It was this post that took my breath away, as it reminded me so much of my own post on the same subject. And here I am, thinking I'm all by myself in this life!
However, it was her bagel recipe
that ensured her a spot in my heart. You see, bagels are pretty much
non-existent here, and when you do find them, they tend to be very
expensive and not really like you want them to be. But, as she says,
sometimes you really crave something to smear cream cheese on -
especially in Italy, where one can find the world's only real cream cheese.
Visiting friends from New York have known to not cross my threshold unless bearing at least six Ess-a-Bagels.
I have taught my gay mafia about the joys of these plump little balls
of doughy love, and they now crave them too. I am the devil.
My
first experience with bagels on this side of the pond was in a coffee
shop in London whose name I forget. I grabbed one before flying home to
Montpel. It cost me more in sterling than my phone bill that month, but
it was worth every chewy, doughy bite.
Next was The Bagel Shop in Barcelona.
These are heavenly, and come with a variety of toppings. I eat a bagel
every single morning I am in Barcelona, without fail. YUM.
Viola,
the only girl I know in Italy and my former roommate, has a carrot cake
obsession that has taken her to New York twice, and keeps her ever
vigilant for this tasty treat. She breathlessly called me one day to
report that not only had she found carrot cake - she had found bagels.
In Rome. At the cleverly named Jospehine's Bakery, in the fittingly named Piazza del Paradiso. Their bagels are teensy tinsy, hellatiously expensive, and absolutely perfect.
Then
- like manna from heaven - came the news that our very own patisserie here in Montpel - Louis, it's called - was carrying bagels.

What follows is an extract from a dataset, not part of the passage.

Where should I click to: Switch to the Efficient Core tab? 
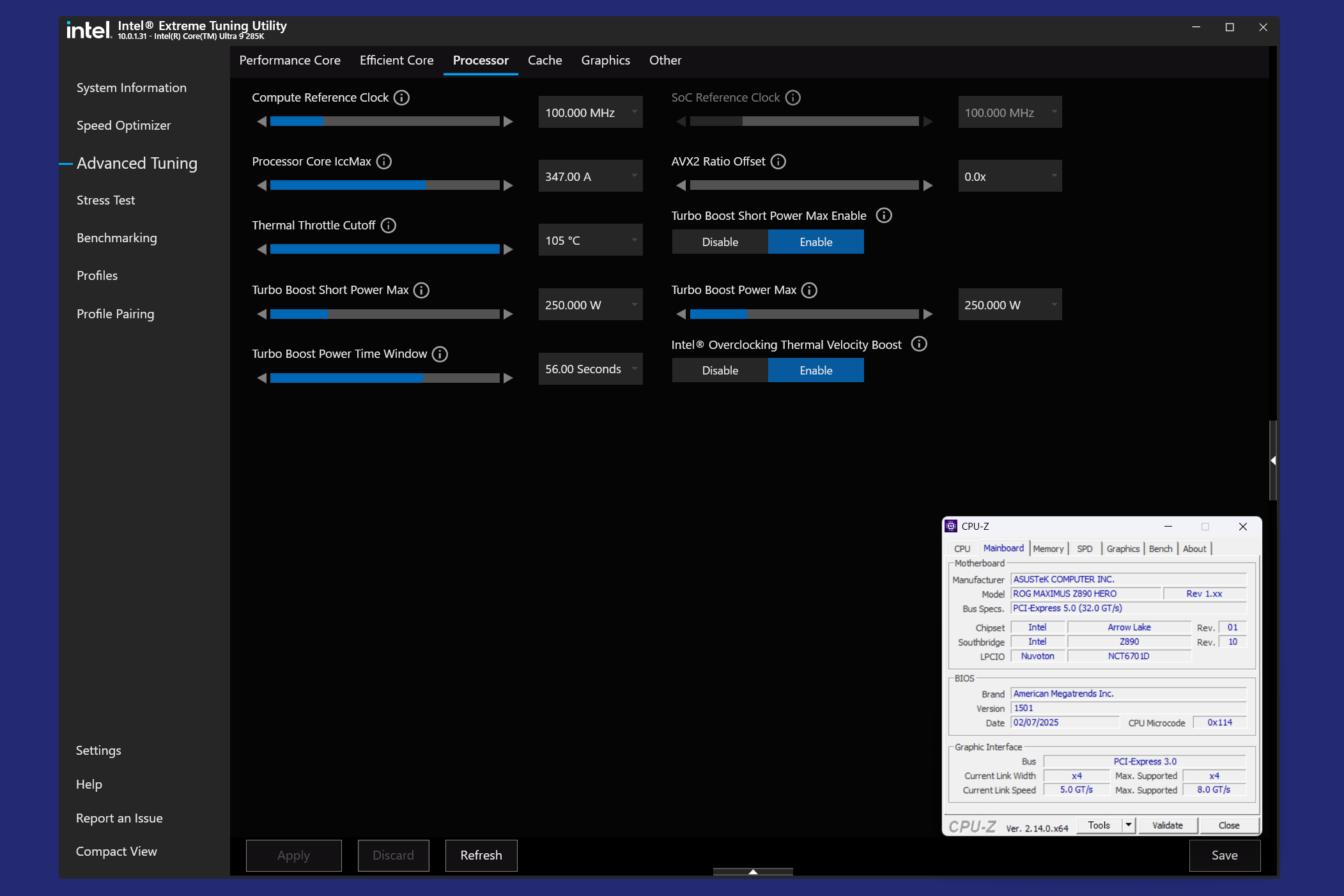[x=396, y=60]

I immediately ran over, and sure enough - there they were, a gleaming
fresh stack of bagel sandwiches. I breathlessly asked if I could buy a
half dozen of the bagels plain, with nothing inside.
The girl
looked at me like I had half a dozen heads. Then came the answer I have
come to hear all too often in this ridiculous country: "C'est pas
possible." This is not possible.
I said I could come back in the morning, before they made them into sandwiches. "C'est pas possible."
I suppose I could buy a sandwich, scrape the food off it and rebuild it with my own treats. But it's just not the same.